Arriving at LAX brought back memories from 35 years before, when I arrived from the Philippines with Mom. As a starry-eyed newcomer to America, I thought the terminal was glitzy. Fast forward three decades later, LAX seemed ordinary; pedestrian almost. Though I have seen glitzier airports, arriving there filled me with excitement as though I were a fifteen year old traveling to another country with my mother.

Tito Hermie is my mom’s older brother, the one she attended college with. She used to tell me about their dance parties, listening to records, and his strictness and protectiveness.

When Mom and I came to the States I stayed two weeks at Tito Hermie’s place in the Catalina area of Los Angeles. It was an unforgettable summer meeting cute guys and hanging out with my cousins, who were in their teens like me. The experience further cemented our bond. After I moved to go to college with Mom at Utah State University, our families stayed in touch and we even flew over a Christmas or two.

At my wedding in Utah five years from when I first arrived, Tito Hermie stood in for my dad who could not join us from the Philippines and gave me away.

He was, and always will be, in essence, my second father.

Tito Hermie’s backyard, landscaped with a swimming pool and waterfall he designed, a grotto, fire pit, outdoor kitchen and a circular stage, reflects his flair for entertaining. As Drew and I arrived for the party a little after five p.m., the team of helpers including his children and their spouses bustled around to finish the decorations. Someone lit the sterno under chafing dishes.

“Dad fixed pinakbet,” Tito Hermie’s wife, Tita Elinor, said. Age and a deteriorating hip condition that necessitates her to use to a walker could not dim her bubbly personality. “Everyone requests him to do it.”

Which got me thinking of Mom and her pinakbet. If I could pick one comfort dish from my childhood, it would be the dish of okra, pork belly, bitter gourd, eggplant, and squash, simmered into a comforting stew. I’d always request her to make it, and she did, even though I was the only one who usually ate it.

I took a bite of Tito Hermie’s pinakbet, and I was transported back to meals prepared by Mom. The stew was a lot like her recipe, rich and satisfying, even down to the bitter gourd that I always picked out (shhh).
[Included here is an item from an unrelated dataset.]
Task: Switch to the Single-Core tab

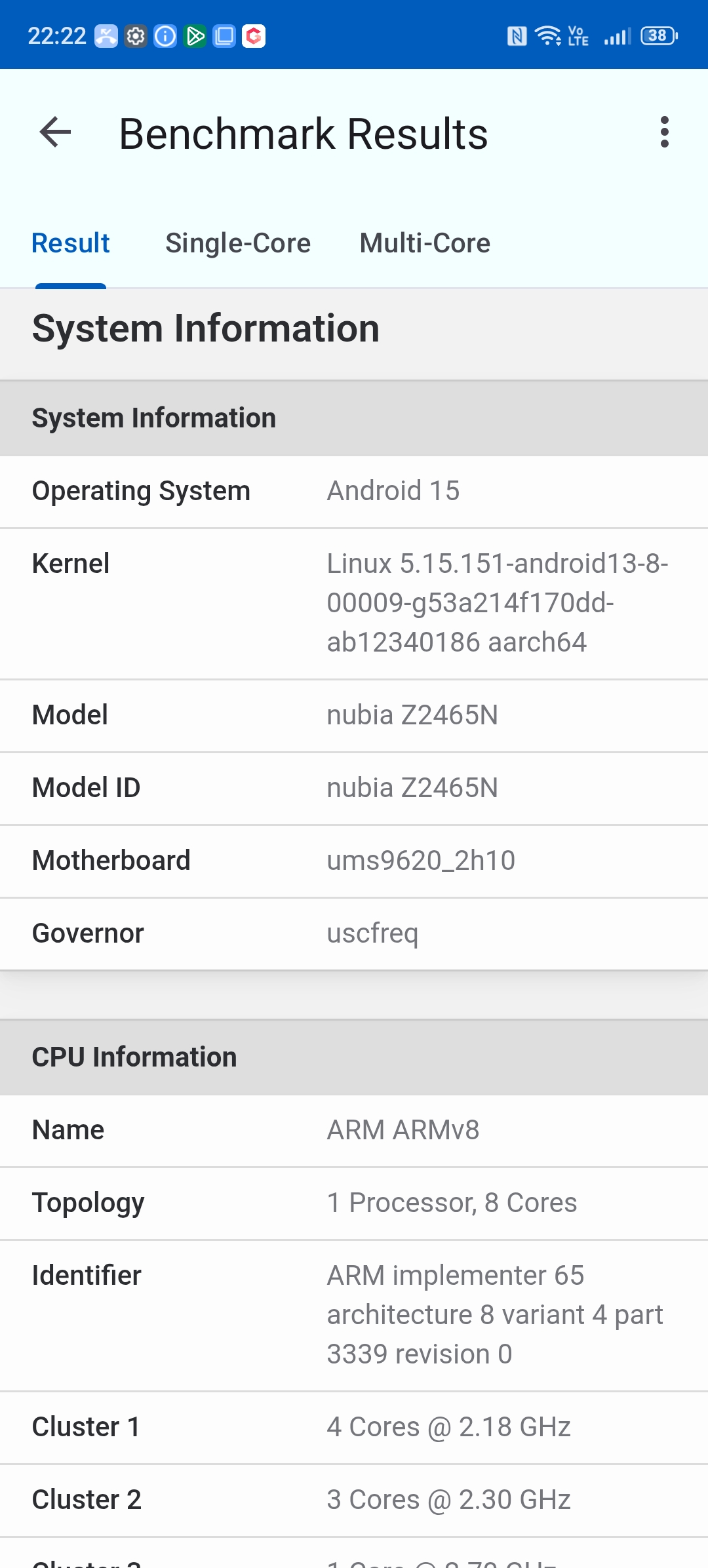Action: pos(238,243)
As I mingled at my uncle and aunt’s anniversary celebration, invariably someone would say, “You look so much like your mom.” Or I’d run into one of her cousins who reminisced about their days growing up. With the former, I thanked them for their compliment. With the latter, I cocked my ear so I could hear over the blaring dance music, and listened intently to their stories.

It was over this music when I was, once again, reminded of Mom. A song with a cha-cha beat came on and I ended up being Tito Hermie’s partner on the designated dance floor. I’d learned Latin dances at college and loved cha-cha along with all the other dance styles. I followed Tito Hermie’s lead, just improvising as we went along. Tito Hermie, in his early eighties, was still light on his feet and graceful.

I imagined a former time when Mom, in her slim pants and winged eyeglasses, danced with her older brother to a long-playing record spinning on a turntable in their living room.

The morning of the party, my cousin Sheila hosted the family for breakfast to welcome us. Sitting across from me, my cousin Eileen’s husband asked, “So, how’s your mother?”

There was a stunned silence. Eileen turned and elbowed him. “I told you about her,” she hissed, referring to Mom’s passing two years ago.

He groaned, covering his face with his hands. “I can’t believe I just did that. I’m so sorry.”

“It’s okay,” I said. And then I admitted, “I actually almost said, ‘She’s fine.’”

Everyone’s laughter dispelled the awkwardness, but then I considered this for a moment. “And you know what,” I said, “It’s true. She’s fine.”

During a weekend spent with her older brother and his family, I felt like she had never left us.